Taxes et frais notariés à l’achat en Italie
Lorsque vous achetez un bien immobilier en Italie, plusieurs taxes sont obligatoires et varient selon le type de bien et votre statut d’acheteur (résident ou non-résident). La taxe d’enregistrement est la principale : elle représente généralement entre 2% et 9% du prix d’achat, en fonction que vous achetiez une maison neuve ou ancienne. 🏠
À cela s’ajoutent des frais de notaire, qui couvrent les services du notaire chargé de la transaction. Ces frais varient en moyenne entre 1% et 2,5% du prix de vente. Le rôle du notaire est crucial, car il garantit la légalité de la vente et la sécurité juridique de l’acquisition.
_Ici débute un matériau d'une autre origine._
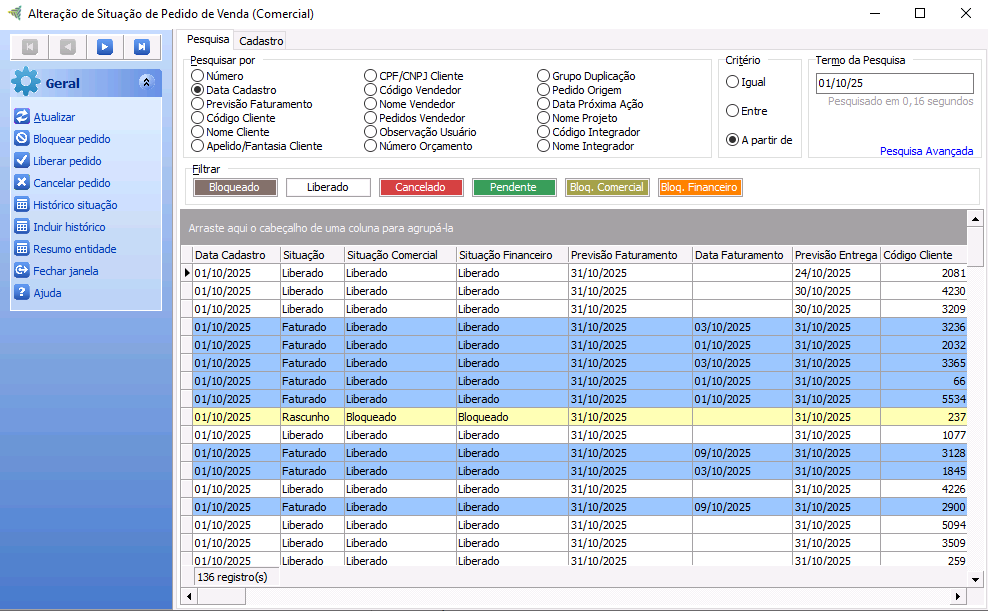
Task: Set criterion to Entre
Action: 733,111
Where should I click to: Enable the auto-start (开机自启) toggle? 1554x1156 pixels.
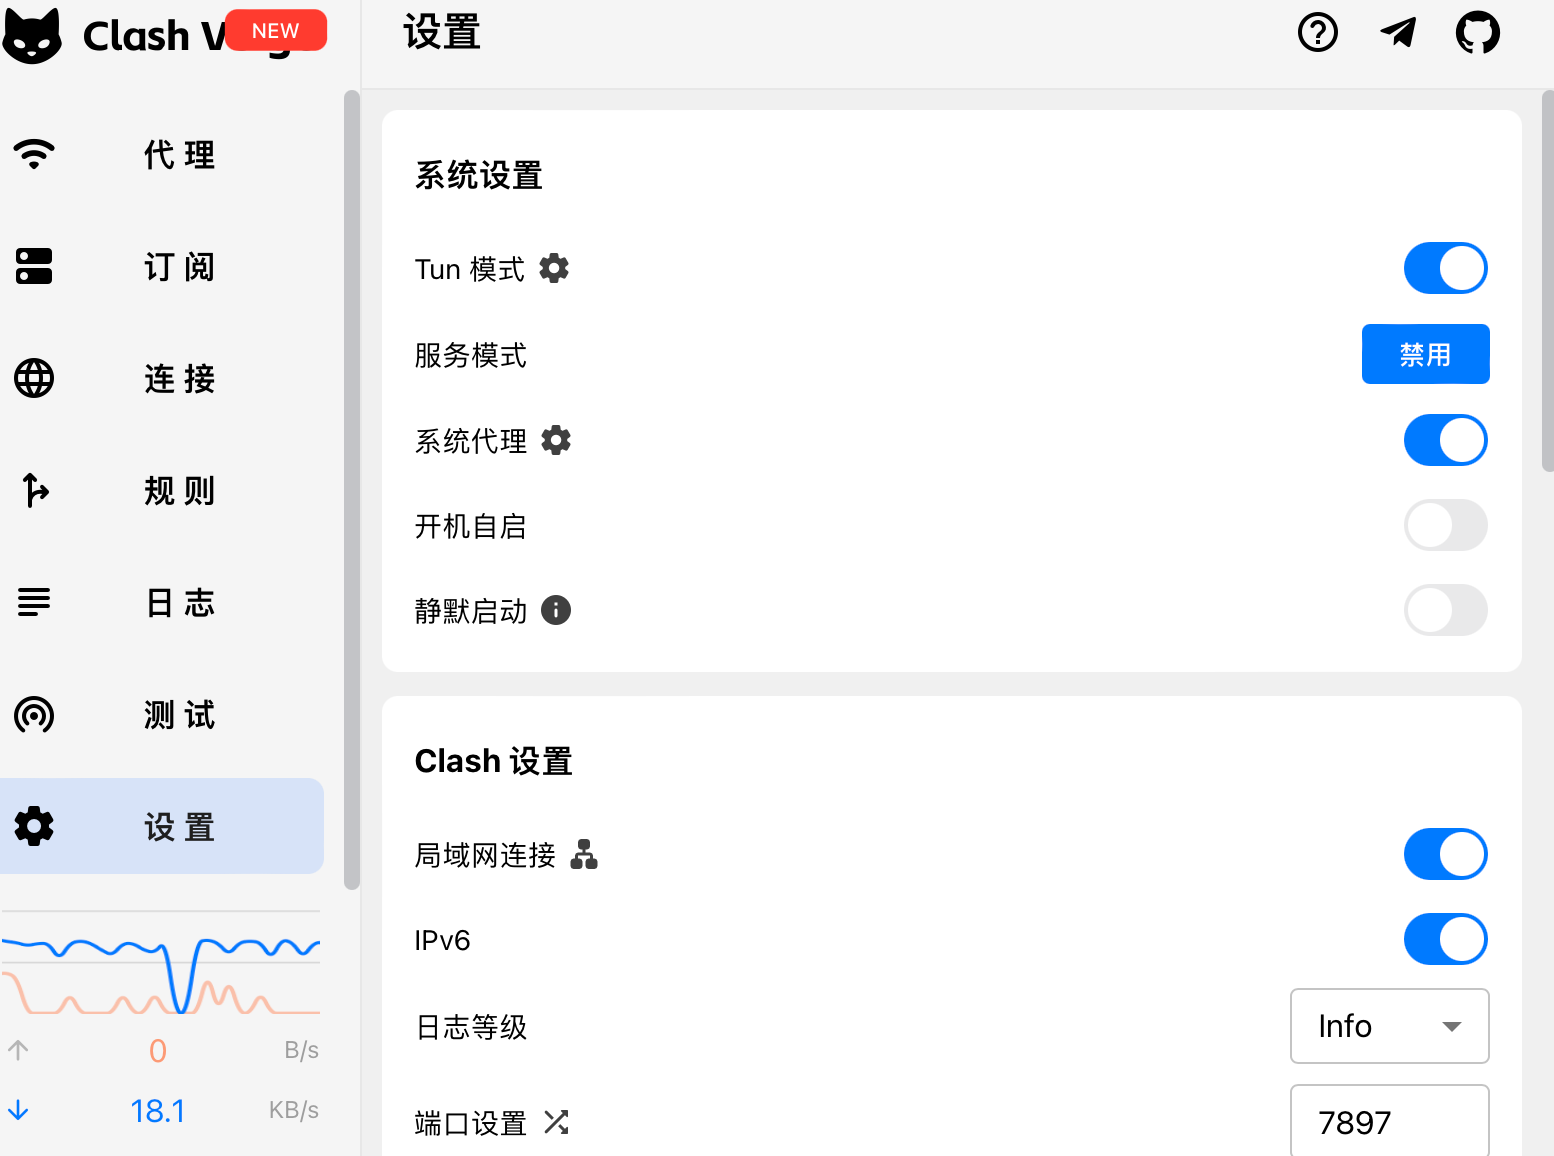tap(1445, 525)
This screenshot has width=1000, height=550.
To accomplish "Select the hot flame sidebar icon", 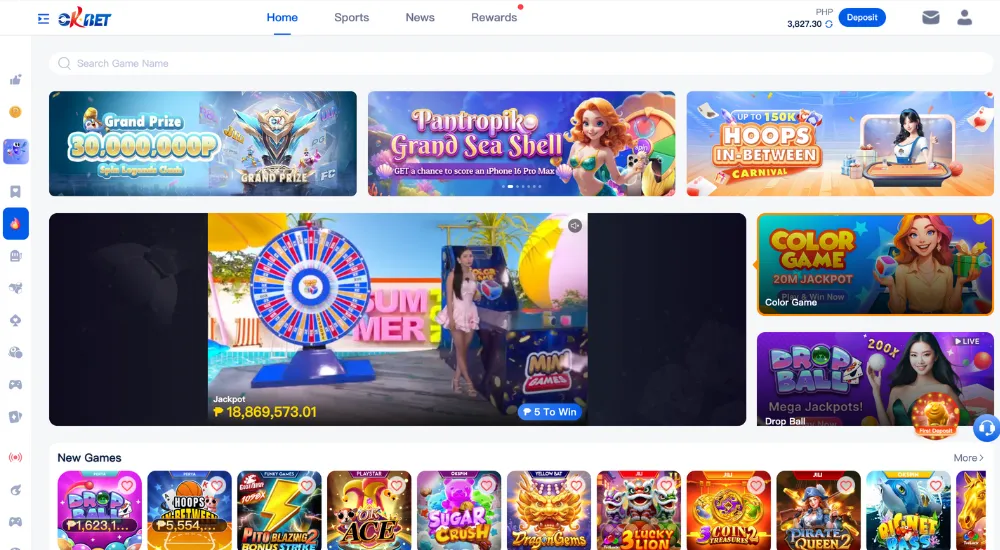I will tap(15, 223).
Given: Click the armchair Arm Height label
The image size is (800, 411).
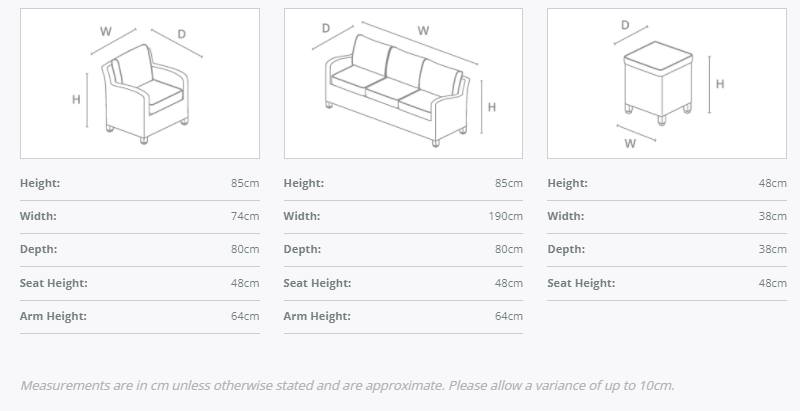Looking at the screenshot, I should (x=53, y=316).
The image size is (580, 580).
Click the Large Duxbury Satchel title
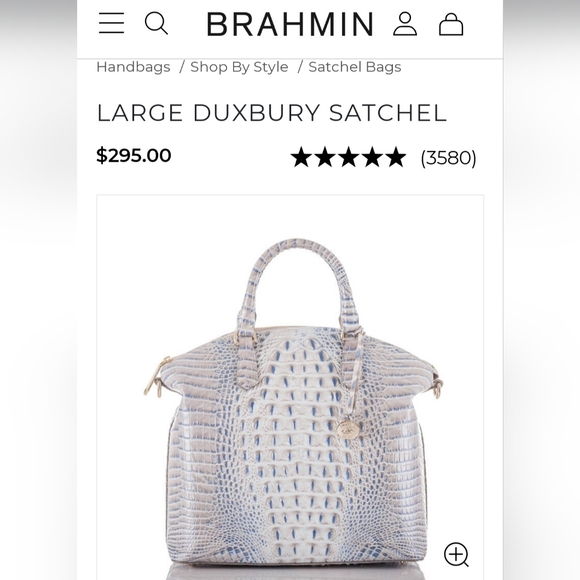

Commission d’agence immobilière en Italie
Faire appel à une agence immobilière facilite souvent la recherche et les démarches. Cependant, cette prestation a un coût : la commission d’agence est généralement comprise entre 2% et 4% du prix de vente. 💼
Attention, cette commission peut être partagée entre l’acheteur et le vendeur selon les accords, mais il est important de clarifier ce point avant de s’engager.
Impôts locaux et taxe foncière en Italie
En tant que propriétaire en Italie, vous devrez également vous acquitter d’impôts locaux, dont la taxe foncière (« IMU »). Cette taxe dépend de la commune où se situe le bien et du type de bien immobilier. En général, elle représente environ 0,4% à 0,76% de la valeur cadastrale du bien. 💰
Une bonne idée est de consulter les services fiscaux locaux pour estimer précisément ces coûts qui impactent votre budget annuel.
Autres frais en Italie
Au-delà des taxes principales, d’autres frais peuvent survenir dans le cadre d’un achat immobilier en Italie. Par exemple, les coûts pour les diagnostics obligatoires (amiante, plomb, performance énergétique), qui peuvent varier entre 300 et 700 euros. ⚠️
Par ailleurs, si vous avez recours à un prêt immobilier, les frais de dossier bancaire sont à prévoir, généralement autour de 1% du montant emprunté.